Havia ainda outro motivo para a condenação da ficção. Desde seu surgimento, o romance esteve bastante próximo do universo feminino. As mulheres foram, desde o início, suas protagonistas e seu público. Por isso, muitos dos ataques ao romance foram provocados pelo medo da imitação.A oposição à fantasia e a suspeita de que a liberdade de imaginação podia levar à ação foram argumentos recorrentes nas discussões sobre os efeitos deletérios da leitura de romances principalmente sobre os jovens e as mulheres.Julgava-se que o poder corruptor dos romances, esse passatempo de ociosos, podia influenciar condutas e pôr em risco a virtude feminina, inspirando a desobediência ou a transgressão de normas de comportamento consideradas essenciais para a reputação das mulheres. Havia também um temor generalizado da identificação do leitor com as personagens ficcionais, pois ela poderia provocar emoções e sentimentos e mobilizar sua sensibilidade, fazendo aflorar uma série de reações físicas que se acreditava serem evidências da comoção produzida pela leitura. As mulheres pareciam especialmente suscetíveis a essas alterações emocionais,que se traduziam em afecções do corpo, como testemunha essa leitora de Samuel Richardson, em carta ao romancista:
Se me tivesses visto, tenho certeza de que teria despertado vossa piedade. Quando só, em agonia eu punha o livro de lado, o retomava novamente, andava pela sala, derramava um rio de lágrimas, enxugava os olhos, lia novamente, talvez nem três linhas, jogava longe o livro, bradando, desculpai-me, bom Sr. Richardson, não consigo continuar; é vossaculpa- fizestes mais do que consigo suportar; jogava-me sobre o sofá para me recompor, recordando minha promessa (que mil vezes desejei não tivesse sido feita); de novo lia, de novo agia exatamente igual: às vezes agradavelmente interrompida por meu querido esposo, que estava naquele momento avançando com dificuldade ao longo do 6o volume, com um coração capaz de impressões como o meu […].

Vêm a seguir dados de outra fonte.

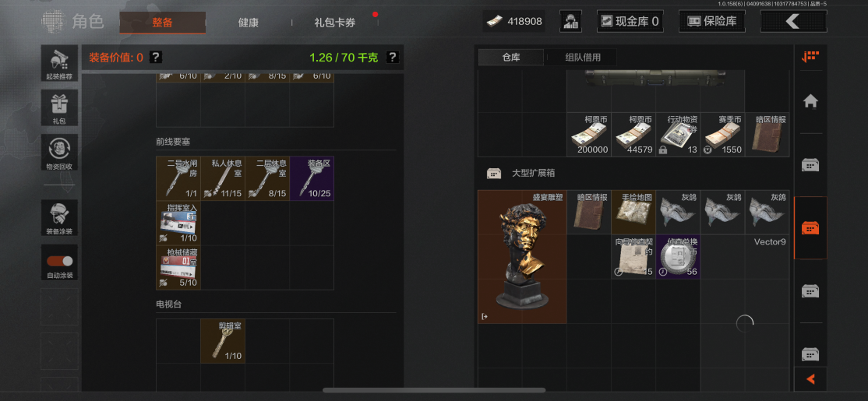Open the 保险库 vault button
This screenshot has width=868, height=401.
click(x=711, y=22)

Vendo-me tão comovida, ele implorou, pelo amor de Deus, que eu não lesse mais; bondosamente ameaçou tomar-me o livro, mas, diante da minha promessa, permitiu-me continuar. Aquela promessa agora está cumprida e estou grata que a pesada tarefa tenha acabado, embora os efeitos não. Tivesse ela sido conduzida como eu desejava, em vez de ficar impaciente para terminar a triste história, como eu teria me demorado, com prazer, em cada linha, e me sentido relutante em chegar à conclusão.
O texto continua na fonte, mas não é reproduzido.